BAKU, Azerbaijan, February 17. Iran’s crude oil exports saw a significant dip in January, dropping by 80,000 barrels per day (kb/d) to 3.31 million barrels per day (mb/d), marking the lowest level in six months, according to the International Energy Agency (IEA), Trend reports.
Despite the ongoing rounds of sanctions, Iranian crude loadings stayed within its expected export range for 2024. However, this was the second consecutive month of decline, with January seeing a drop of nearly 140 kb/d.
In contrast, LPG exports saw a notable increase, rising by 90 kb/d to over 390 kb/d. This uptick comes as additional US sanctions were implemented in January and February, targeting more vessels from Iran's "dark fleet". These sanctions aim to curb Iranian oil exports by blocking vessels that, along with previously sanctioned ships, were responsible for transporting more than 42% of Iran's seaborne crude in 2024, which amounts to nearly 660 kb/d.

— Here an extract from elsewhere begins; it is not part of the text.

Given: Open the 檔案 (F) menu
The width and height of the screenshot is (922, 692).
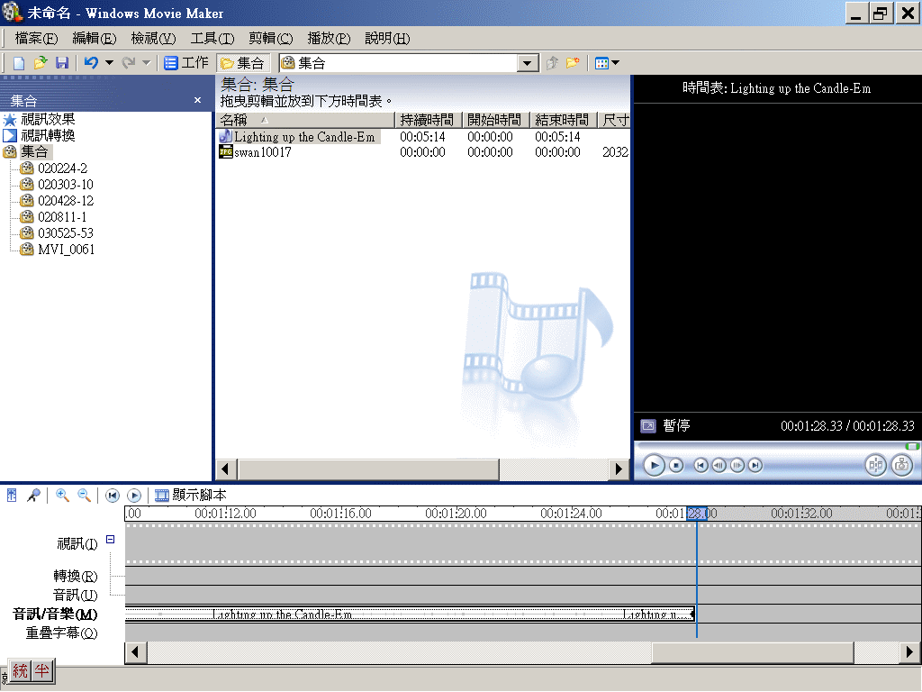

Despite these challenges, the path forward for Iranian oil flows remains closely tied to China, which has become by far the largest importer of Iranian crude. Before the imposition of US-led sanctions in 2018, OECD countries and India made up 65% of all Iranian crude buyers. In 2024, China now accounts for at least three out of every four barrels of Iranian crude on the market, solidifying its dominant role in Iran’s export market.